Cette nature si soudée de sa famille a justement rendu les sacrifices, parfois, plus difficiles, avec des retrouvailles, des fêtes et des anniversaires manqués, des déménagements loin de la maison et plusieurs emplois occupés pour économiser afin de pouvoir concourir.

En revenant sur son parcours, Appiah décrit à CBC le feu qui brûle en elle dans sa quête d’atteindre ses objectifs et de surmonter la déception née il y a quatre ans.

« Il y a eu tellement de choses qui sont entrés en jeu pour expliquer pourquoi. Une partie de moi, aussi loin que je veuille remporter une médaille et que je pense pouvoir le faire, une partie de moi voulait revenir et prouver aux gens qu’ils ont fait une erreur en 2018 », clame-t-elle.

« Je sais que cela peut sembler un peu contre-nature de penser comme ça pour une Canadienne, mais une partie du projet était de se dire ‘Je vais vous montrer à quel point vous vous êtes trompés en 2018’ ».

« J’ai participé à l’épreuve-test pour Pékin en octobre et j’en suis repartie avec une médaille de bronze, que j’espère transformer en or ».

« Mais pour moi, le succès ultime serait de pouvoir poser le pied sur la ligne de départ et de me désigner officiellement olympienne ».

« Cela m’aidera à me valider moi-même, car je me suis sentie comme un imposteur au cours de ces quatre dernières années.
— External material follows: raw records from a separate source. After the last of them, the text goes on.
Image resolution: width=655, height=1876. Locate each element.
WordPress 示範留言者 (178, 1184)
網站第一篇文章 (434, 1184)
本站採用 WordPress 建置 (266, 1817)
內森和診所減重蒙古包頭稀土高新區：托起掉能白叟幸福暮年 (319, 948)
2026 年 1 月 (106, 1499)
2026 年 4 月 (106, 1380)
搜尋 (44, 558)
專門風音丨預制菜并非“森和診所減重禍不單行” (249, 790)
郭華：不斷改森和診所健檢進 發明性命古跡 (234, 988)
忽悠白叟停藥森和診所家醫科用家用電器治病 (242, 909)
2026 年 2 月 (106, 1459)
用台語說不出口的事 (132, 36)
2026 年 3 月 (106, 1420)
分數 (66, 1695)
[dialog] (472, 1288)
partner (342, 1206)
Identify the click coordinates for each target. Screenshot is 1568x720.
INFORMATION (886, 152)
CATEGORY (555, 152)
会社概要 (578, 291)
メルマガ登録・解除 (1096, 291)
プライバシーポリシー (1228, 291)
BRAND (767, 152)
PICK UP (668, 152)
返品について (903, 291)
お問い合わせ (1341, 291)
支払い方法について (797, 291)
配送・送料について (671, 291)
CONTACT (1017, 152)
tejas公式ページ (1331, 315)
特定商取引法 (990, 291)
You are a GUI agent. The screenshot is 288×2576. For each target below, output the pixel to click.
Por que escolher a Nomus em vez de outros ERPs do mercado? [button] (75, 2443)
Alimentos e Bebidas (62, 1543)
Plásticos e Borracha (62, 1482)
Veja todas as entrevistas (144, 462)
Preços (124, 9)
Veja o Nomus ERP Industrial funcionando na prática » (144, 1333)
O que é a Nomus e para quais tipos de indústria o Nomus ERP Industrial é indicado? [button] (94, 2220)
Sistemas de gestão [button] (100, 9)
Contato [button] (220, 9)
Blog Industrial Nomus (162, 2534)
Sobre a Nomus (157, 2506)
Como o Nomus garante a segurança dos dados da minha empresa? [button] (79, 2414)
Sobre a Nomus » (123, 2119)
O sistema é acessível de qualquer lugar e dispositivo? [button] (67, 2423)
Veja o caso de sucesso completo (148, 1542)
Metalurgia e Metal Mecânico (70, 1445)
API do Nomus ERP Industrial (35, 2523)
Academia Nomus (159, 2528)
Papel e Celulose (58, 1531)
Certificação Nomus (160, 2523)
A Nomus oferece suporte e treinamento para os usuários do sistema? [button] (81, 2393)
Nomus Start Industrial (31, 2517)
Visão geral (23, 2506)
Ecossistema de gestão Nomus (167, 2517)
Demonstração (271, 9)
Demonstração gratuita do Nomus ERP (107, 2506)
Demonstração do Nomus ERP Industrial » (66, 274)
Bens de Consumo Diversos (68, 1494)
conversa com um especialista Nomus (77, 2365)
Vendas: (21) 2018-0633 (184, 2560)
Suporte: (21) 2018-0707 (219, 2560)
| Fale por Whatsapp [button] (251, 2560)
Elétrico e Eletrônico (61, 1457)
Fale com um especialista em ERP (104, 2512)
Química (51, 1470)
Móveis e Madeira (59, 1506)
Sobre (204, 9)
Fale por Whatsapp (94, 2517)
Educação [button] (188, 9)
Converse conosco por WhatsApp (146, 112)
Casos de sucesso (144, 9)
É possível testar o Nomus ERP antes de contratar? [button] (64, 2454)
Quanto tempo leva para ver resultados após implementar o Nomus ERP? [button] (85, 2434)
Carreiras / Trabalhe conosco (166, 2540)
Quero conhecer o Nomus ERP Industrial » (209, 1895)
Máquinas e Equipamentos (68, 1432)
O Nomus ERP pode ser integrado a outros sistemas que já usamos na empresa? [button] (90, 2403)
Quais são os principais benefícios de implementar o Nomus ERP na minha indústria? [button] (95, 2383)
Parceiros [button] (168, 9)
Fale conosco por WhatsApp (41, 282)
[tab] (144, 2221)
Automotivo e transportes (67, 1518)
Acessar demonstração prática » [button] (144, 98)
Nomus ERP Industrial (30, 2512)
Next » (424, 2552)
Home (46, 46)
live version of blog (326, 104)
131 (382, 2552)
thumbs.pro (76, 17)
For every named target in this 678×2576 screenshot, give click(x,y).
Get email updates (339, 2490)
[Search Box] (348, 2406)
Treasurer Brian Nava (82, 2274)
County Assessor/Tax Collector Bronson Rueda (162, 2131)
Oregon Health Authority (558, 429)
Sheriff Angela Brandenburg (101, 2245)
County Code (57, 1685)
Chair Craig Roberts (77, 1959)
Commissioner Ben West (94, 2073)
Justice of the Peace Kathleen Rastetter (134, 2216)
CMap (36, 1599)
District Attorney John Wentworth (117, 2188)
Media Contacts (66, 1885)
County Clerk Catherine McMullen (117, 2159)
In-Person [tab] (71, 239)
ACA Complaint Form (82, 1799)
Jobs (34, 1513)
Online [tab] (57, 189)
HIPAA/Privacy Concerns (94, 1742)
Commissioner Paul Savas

Je n’étais pas capable de voir en moi une olympienne, car je ne le suis pas encore ».

« Une grande victoire pour moi serait de pouvoir ajouter officiellement ces trois lettres à côté de mon nom à la fin de ces Jeux ».

Le monobob féminin commence avec un entraînement officiel ce jeudi 10 février au Yanqing National Sliding Centre.